***** DATA SUPPLIED

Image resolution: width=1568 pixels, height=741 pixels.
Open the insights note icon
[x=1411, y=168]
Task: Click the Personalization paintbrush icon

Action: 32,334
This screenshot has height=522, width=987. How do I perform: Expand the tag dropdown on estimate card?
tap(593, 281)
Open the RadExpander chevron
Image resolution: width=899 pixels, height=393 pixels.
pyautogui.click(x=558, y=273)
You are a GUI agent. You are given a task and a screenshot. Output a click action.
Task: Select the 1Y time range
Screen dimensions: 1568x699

**********

▶ ASSIGNMENT
Give back all of the entries exactly as written.

▶ RESULT
Image resolution: width=1568 pixels, height=741 pixels.
Open the insights note icon
[x=1411, y=168]
Task: Click the Personalization paintbrush icon

Action: 32,334
This screenshot has height=522, width=987. How do I perform: Expand the tag dropdown on estimate card?
tap(593, 281)
Open the RadExpander chevron
Image resolution: width=899 pixels, height=393 pixels.
pyautogui.click(x=558, y=273)
You are a GUI agent. You are given a task and a screenshot. Output a click action.
Task: Select the 1Y time range
Screen dimensions: 1568x699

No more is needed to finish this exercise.